Jarred Sumner just announced that Bun's JavaScript runtime has been rewritten from Zig to Rust, and 99.8% of the existing test suite passes. This is not a typical language wars argument—it's a founder with a production codebase making an empirical call about tooling.
The stated reason for the rewrite: "I am so tired of worrying about memory leaks and crashes and stability issues."
That's refreshingly honest. Bun is a performance-focused JavaScript runtime that competes with Node.js and Deno. It's built on low-level systems programming, where memory management bugs can cause crashes, data corruption, or security vulnerabilities.
Zig is designed to give programmers explicit control over memory allocation without the safety guarantees of Rust's borrow checker. That control enables optimization but requires perfect discipline from developers. One mistake—a use-after-free, a double-free, a buffer overflow—and you have a critical bug.
Rust trades some of that control for compile-time guarantees. The compiler enforces memory safety through the borrow checker, which prevents entire classes of bugs that are common in C, C++, and Zig. If your code compiles, certain types of memory errors literally cannot happen.
The trade-off is that Rust is harder to learn and sometimes requires restructuring code to satisfy the compiler. Developers joke about "fighting the borrow checker," but that fight is the compiler preventing bugs that would otherwise ship.
Sumner's comment about "ugly parts looking uglier" is telling. Rust requires marking unsafe code explicitly with the unsafe keyword. This makes potentially dangerous operations visible, which "encourages refactoring"—meaning developers are motivated to minimize unsafe code because it stands out.
The 99.8% test pass rate is impressive for a rewrite of this scale. Bun has thousands of tests covering JavaScript runtime behavior, which is complex and full of edge cases. Getting that close to full compatibility suggests the Rust version is functionally equivalent to the Zig implementation.
When asked about compile times, Sumner noted they're "basically the same" as Zig using their faster custom Zig compiler fork. With the upstream Zig compiler, Rust would actually compile faster. That's significant because slow compile times are a common criticism of Rust.
This rewrite isn't happening in a vacuum. Discord famously rewrote performance-critical services from Go to Rust and saw latency improvements. Cloudflare uses Rust for infrastructure services. Microsoft and Amazon are investing heavily in Rust for systems programming.
The pattern is consistent: teams start with languages that are easier to write quickly (Go, Python, JavaScript), hit scaling or reliability issues, and either optimize heavily or rewrite in Rust. The calculus changes when stability bugs cost real money or user trust.
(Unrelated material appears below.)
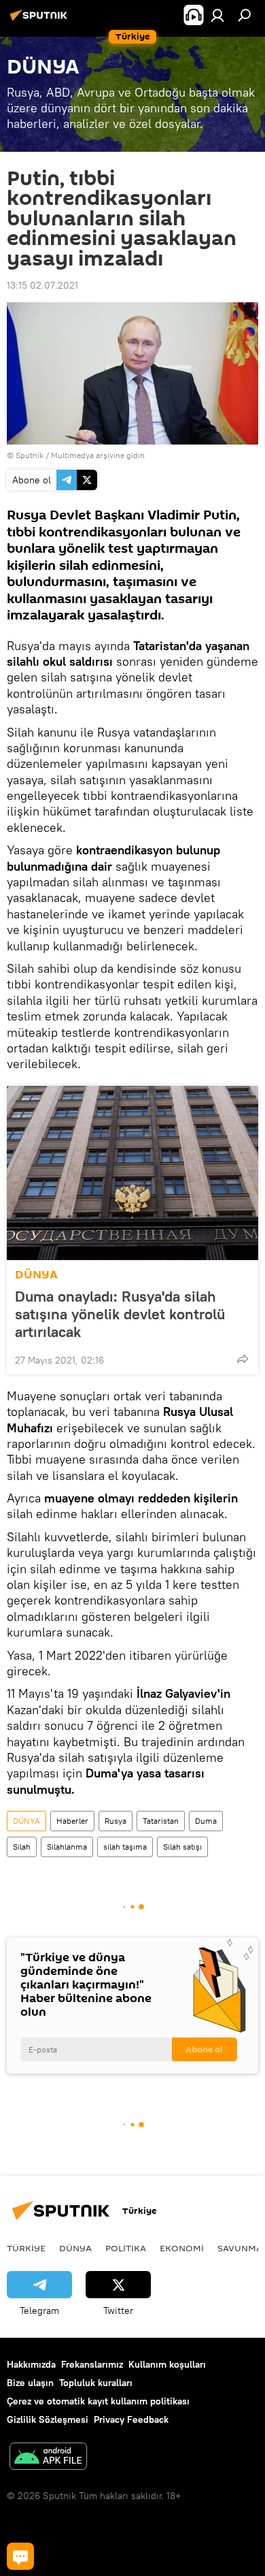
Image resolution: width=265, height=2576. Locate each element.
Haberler (72, 1821)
What makes the Bun case interesting is that Zig is already a performance-focused systems language. This isn't "we rewrote Python in Rust for speed." It's "we rewrote Zig in Rust for safety," which is a different argument.
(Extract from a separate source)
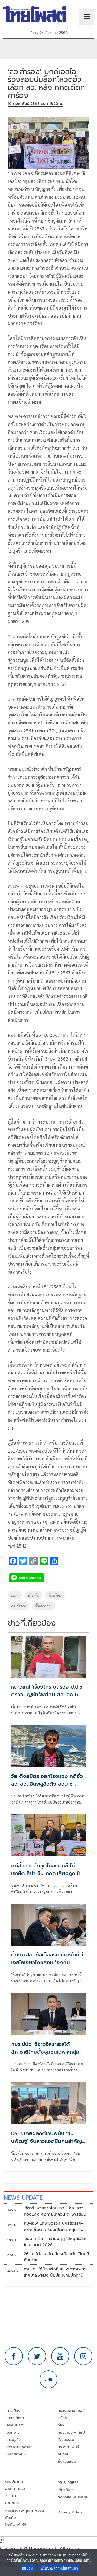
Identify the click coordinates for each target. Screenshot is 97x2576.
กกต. (15, 1595)
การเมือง (13, 2410)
The question for other projects is whether the safety guarantees justify the migration cost. Rewriting a codebase from one low-level language to another is expensive and risky. You're betting that the reduction in stability issues outweighs the development time invested in the rewrite.
Sumner's bet is that Rust's compiler will catch bugs that would otherwise require extensive debugging in production. For a JavaScript runtime that developers depend on, that's probably the right call.
Language choice debates are usually religious arguments with no clear winner. This is different. It's a maintainer saying, "I shipped a working product in Zig, and I'm rewriting it in Rust anyway because the long-term stability matters more than the short-term migration pain."
That's data worth paying attention to, especially if you're making similar architectural decisions. The technology works in both languages. The question is which one lets you sleep better at night knowing your code won't crash in production.